Detection Strategies
- Correlate authentication events with subsequent network actions to identify activity that bypasses expected security gates.
- Inspect Windows Filtering Platform (WFP) and firewall logs for connections that succeeded despite policies that should have denied them.
- Compare host-level audit logs against network telemetry to detect operations that occurred without the prerequisite security checks.
Monitoring Recommendations
- Monitor Windows Event Logs (Security and System channels) for unusual TCP/IP driver activity and authentication anomalies.
- Track patch deployment status across all listed Windows 10, Windows 11, and Windows Server builds.
- Alert on lateral movement patterns originating from accounts with only low privileges, which match the attacker profile required by this CVE.
How to Mitigate CVE-2026-35422
Immediate Actions Required
- Apply the May 2026 Microsoft security updates to all affected Windows 10, Windows 11, and Windows Server systems as documented in the Microsoft Security Update CVE-2026-35422 advisory.
- Inventory endpoints and servers against the affected CPE list and prioritize internet-facing and high-value hosts for patching first.
- Enforce least privilege on network-accessible accounts to reduce the population of users who satisfy the PR:L precondition.
Patch Information
Microsoft has released security updates for all affected versions through the standard Windows Update and WSUS channels.
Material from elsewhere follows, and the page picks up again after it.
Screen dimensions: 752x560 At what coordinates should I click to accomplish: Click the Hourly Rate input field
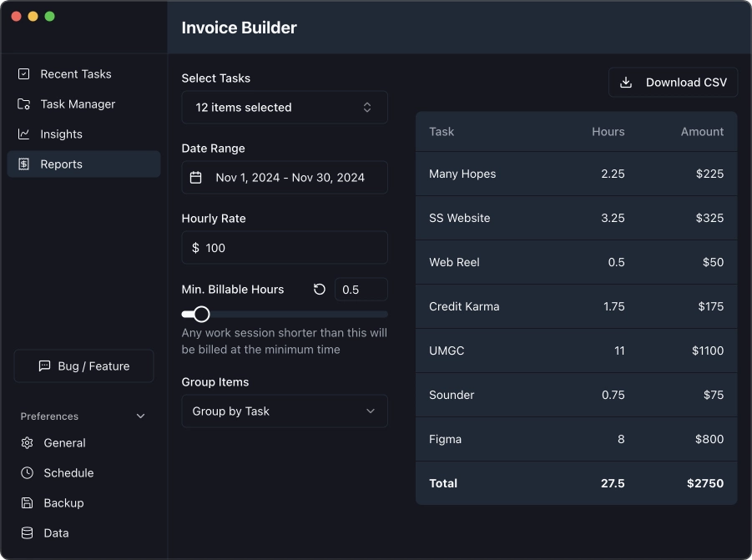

Patch identifiers and download links are provided per product build in the Microsoft Security Update CVE-2026-35422 advisory. Apply the cumulative update that corresponds to each host's Windows build.
Workarounds
- Restrict TCP/IP exposure by segmenting management interfaces and blocking untrusted networks at the perimeter and host firewall.
- Require strong authentication (for example, multifactor authentication and conditional access) for all accounts capable of establishing network sessions to Windows hosts.
- Where patching is delayed, increase monitoring on affected hosts and limit which authenticated users can reach the vulnerable services.
# Configuration example: verify the relevant cumulative update is installed
Get-HotFix | Sort-Object -Property InstalledOn -Descending | Select-Object -First 10
# Confirm Windows Firewall is enabled on all profiles to limit alternate-path exposure
Get-NetFirewallProfile | Select-Object Name, Enabled
Disclaimer: This content was generated using AI. While we strive for accuracy, please verify critical information with official sources.